AI-ECGで高血圧の発症を予測
Artificial Intelligence-Enhanced Electrocardiography for Prediction of Incident Hypertension
背景
人工知能(AI)の心電図への応用(AI-ECG)が広く試みられている。
イギリスImperial College LondonのSauらは、Beth Israel Deaconess Medical Center(BIDMC)コホートと、UK Biobank(UKB)の外部検証コホート(n=各189,539)を用いて、彼らが開発したArtificial Intelligence Risk Estimator for Hypertension(AIRE-HTN)の高血圧発症・合併症リスク予測能を検証した。
結論
AIRE-HTNは、両コホートにおいてC index 0.70で高血圧発症を予測した。AIRE-HTNスコア最高四分位群では、高血圧発症リスクが4倍増加した。予測精度は、左室肥大のない参加者や正常ECGの参加者でも維持された。
AIRE-HTNモデルは従来の臨床マーカーに対し有意に付加的であり、BIDMCコホートではContinuous NRIが0.44、UKBでは0.32であった。
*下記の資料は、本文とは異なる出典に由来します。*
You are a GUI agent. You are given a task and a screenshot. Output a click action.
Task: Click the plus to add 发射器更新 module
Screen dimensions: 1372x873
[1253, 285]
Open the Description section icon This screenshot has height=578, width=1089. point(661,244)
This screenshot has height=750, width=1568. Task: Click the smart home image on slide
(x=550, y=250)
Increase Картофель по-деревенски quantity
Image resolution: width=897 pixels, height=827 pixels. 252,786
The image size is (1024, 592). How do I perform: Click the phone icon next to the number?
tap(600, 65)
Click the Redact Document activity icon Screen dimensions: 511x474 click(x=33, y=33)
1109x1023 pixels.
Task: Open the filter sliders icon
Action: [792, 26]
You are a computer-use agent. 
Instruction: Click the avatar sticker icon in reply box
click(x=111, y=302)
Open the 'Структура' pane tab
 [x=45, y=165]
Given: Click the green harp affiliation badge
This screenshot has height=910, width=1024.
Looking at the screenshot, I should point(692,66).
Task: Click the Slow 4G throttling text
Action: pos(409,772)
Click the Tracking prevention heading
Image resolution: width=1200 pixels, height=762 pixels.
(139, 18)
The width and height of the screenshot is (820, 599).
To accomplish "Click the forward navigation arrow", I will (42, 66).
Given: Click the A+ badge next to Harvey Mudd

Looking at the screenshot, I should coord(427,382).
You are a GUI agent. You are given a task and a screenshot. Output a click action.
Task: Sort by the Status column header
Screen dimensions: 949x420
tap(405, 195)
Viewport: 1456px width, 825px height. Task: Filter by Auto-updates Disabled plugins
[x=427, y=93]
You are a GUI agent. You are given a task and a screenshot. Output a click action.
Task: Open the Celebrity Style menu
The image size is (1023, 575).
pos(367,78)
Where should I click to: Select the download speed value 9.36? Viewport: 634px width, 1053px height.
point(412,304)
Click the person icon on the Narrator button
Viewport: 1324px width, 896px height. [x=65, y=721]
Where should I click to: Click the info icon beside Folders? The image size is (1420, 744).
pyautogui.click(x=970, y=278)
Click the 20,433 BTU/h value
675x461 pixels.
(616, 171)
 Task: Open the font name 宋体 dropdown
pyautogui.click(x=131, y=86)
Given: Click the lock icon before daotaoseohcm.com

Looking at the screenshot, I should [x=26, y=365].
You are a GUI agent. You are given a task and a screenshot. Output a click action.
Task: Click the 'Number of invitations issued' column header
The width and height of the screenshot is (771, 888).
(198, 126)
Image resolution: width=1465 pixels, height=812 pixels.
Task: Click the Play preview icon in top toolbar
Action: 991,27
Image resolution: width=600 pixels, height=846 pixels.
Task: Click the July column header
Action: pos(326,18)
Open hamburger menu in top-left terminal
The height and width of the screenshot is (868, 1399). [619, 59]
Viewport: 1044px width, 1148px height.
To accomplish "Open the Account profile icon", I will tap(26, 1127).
AIRE-HTNスコアは、CV死(SDあたりのHR 2.24)・心不全(2.60)・心筋梗塞(3.13)・虚血性脳卒中(1.23)・慢性腎臓病(1.89)リスクの独立予測因子であった。
評価
AI-ECGの試みは多いが、高血圧への応用に関してはこれが最初の本格大規模開発である。生物学的妥当性をもつ可能性のある堅牢なモデルを提示したが、国際疾病分類コードを使用して高血圧を定義しており、現在のガイドラインと一致していない可能性がある。同モデルのパフォーマンスは今後、さまざまな集団や臨床設定で検証されることになる。